The Dutch were driven out by the British in 1872. With the abolishment of slavery the place started to decline as a commercial center. Now, with the help of the EU and the Dutch government an ambitious restoration project is underway. Pictures of Dutch Crown Prince and his Maxima show the launch of the project.

After the fort we visited a similar imposing building but there the restoration and ‘touristification’ had not yet taken place. We were the only people there and had to wake up the ticket seller, sleeping on a bench in a stark naked room with only a transistor radio for company. We paid 2 dollars for a self guided tour as per the fee schedule posted on the wall but there was nothing to guide us; the place was in disarray with debris and construction material strewn along, bats and birds nesting in the turrets. They did not like our intrusion. It was a very short tour.
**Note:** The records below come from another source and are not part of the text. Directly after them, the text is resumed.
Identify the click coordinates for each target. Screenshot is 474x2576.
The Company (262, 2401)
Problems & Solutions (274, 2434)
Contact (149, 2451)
After lunch at the restored Bridge House, now a hotel and restaurant, we left for Kakum National Park. The park is about 35 kilometers inland, and has the only canopy walk in Africa, according to our forest ranger guide. We started our walk with buses full of Ghanaian adolescents, mostly church groups, and a sprinkling of foreigners. The walk up was tricky for me, uneven rocks and quite steep at first. But even I was in better shape than many of the young Ghanaians, so I understand the health minister’s preoccupation with ‘Mens Sana in Corpore Sana.’ Cabul and I were number 2 and 3 on the walk which consisted of 7 spans of 40 to 60 meters long that were constructed from aluminum ladders laying flat on the bottom of nets tied to ropes and with a plank over the ladder to facilitate the walking. Canopy walk in Kakum National ParkThe walks were between 11 and 40 meters above the ground. It was breathtaking to be so high up with the sounds of the forest canopy, mostly insects and birds. We were sufficiently ahead of the teenagers to not hear their shrieks of laughter and terror. We watched them later as they stepped on the first walk, the boys teasing the girls, the girls playing their damsel in distress role to the hilt.

Back at the park entrance I visited the exhibit which was nicely done. It was the first time I saw the Adinkra symbols used in ways I like to use them. Many are stylized representations from nature and it is graphic design at its best: the fern stands for endurance and defiance; the snake climbing up a palm tree stands for doing the impossible and 4 crocodiles pulling outward stands for unity. It gave me some more ideas for next week.

Breakfast with a View

cgbhview_sm.jpgI am sitting at a breakfast table in an open air restaurant that looks out over the ocean. I have a front row seat and watch hotel staff wash the Harmattan dust off the warped ping-pong table. Behind him, not allowed on the hotel premises but as close as is possible are young men in their Rasta outfits trying to sell trinkets to holiday makers. In back of them, just along the water’s edge, a few women walk in a line in and out of view with enormous piles of firewood and bowls on their heads. They walk fast, bare feet. And far off on the horizon I see the fishing pirogues, some with sails others with paddles or motors.

Yesterday morning we left Accra early. We arrived in Cape Coast and went straight to the Ghana Health Services regional office to make a courtesy visit and see the workplace of one of our teams next week. After that it was time for a little holiday as the Brits call it. One of the regional Office staff had booked us in a delightful beach resort, the Coconut Beach Hotel for Friday and Saturday night. Sunday we move to the venue for the workshop which is right behind the regional health office in the town of Cape Coast.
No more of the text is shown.